May the LORD reward you for what you have done, and may you receive a full reward from the LORD God of Israel, under whose wings you have come for refuge
Ruth chose to come into the faith of Israel, she chose to believe in God and trust him to be her refuge.
Reading this, I asked God to reveal to me the alternative places to which I was turning for refuge. For me these were/are:
- Exercise and body image
- Money & sound budgeting
- Popularity and the favour of man
I want to look good, because in my looking good I feel confident and that I am more valuable. I want to feel financially secure, it gives me a sense of control and power. I want to enjoy popularity and the favour of man because I feel that their approval will mean I am on the ‘right track’.
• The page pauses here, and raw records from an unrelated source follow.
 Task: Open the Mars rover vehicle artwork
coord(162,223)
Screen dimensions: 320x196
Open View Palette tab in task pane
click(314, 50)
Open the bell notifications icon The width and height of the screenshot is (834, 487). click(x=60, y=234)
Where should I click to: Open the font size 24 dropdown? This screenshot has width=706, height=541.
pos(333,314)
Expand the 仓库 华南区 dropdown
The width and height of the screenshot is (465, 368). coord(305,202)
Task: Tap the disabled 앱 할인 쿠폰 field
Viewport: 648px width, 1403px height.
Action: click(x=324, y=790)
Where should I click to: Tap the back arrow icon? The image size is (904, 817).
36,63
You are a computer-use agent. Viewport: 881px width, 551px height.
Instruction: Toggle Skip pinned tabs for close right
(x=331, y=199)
So how do I respond after realising I have come to these for shelter? Is the answer to abandon them altogether? To ‘tear down the altars’?
Yes and no.
Yes, because God alone is my Rock, alone is my steadfast unfailing tower of refuge. And no, because these things are not necessarily bad in and of themselves. The Bible itself teaches the benefit of physical training (1 Timothy 4:8), it tells us that our appearance matters. There was a reason Joseph shaved and put on clean clothes before he appeared before pharaoh (Genesis 41:14). Likewise, the Bible also teaches that we must be wise stewards with our money and we should financially plan for seasons of hardship (Proverbs 6:6-8, 2 Thessalonians 3:10-13). Finally, the approval of man is not a bad thing. Jesus himself grew in wisdom and stature with man (Luke 2:52). The write of Hebrews also tells us that we should ‘make every effort’ to live at peace with everyone (Hebrews 12:14).
So how do I move forward?
Whenever I am engaging in these areas, I invite God to be present. To recall to my mind how much greater his refuge is. This gives me confidence when I am not ‘in shape’ or cannot afford to dress well. This gives me the courage to be generous even beyond what is considered “sensible”. This gives me the audacity to live counter culturally, to live in such a way that demands an explanation. Even if that means that to some people I become like the odour of death.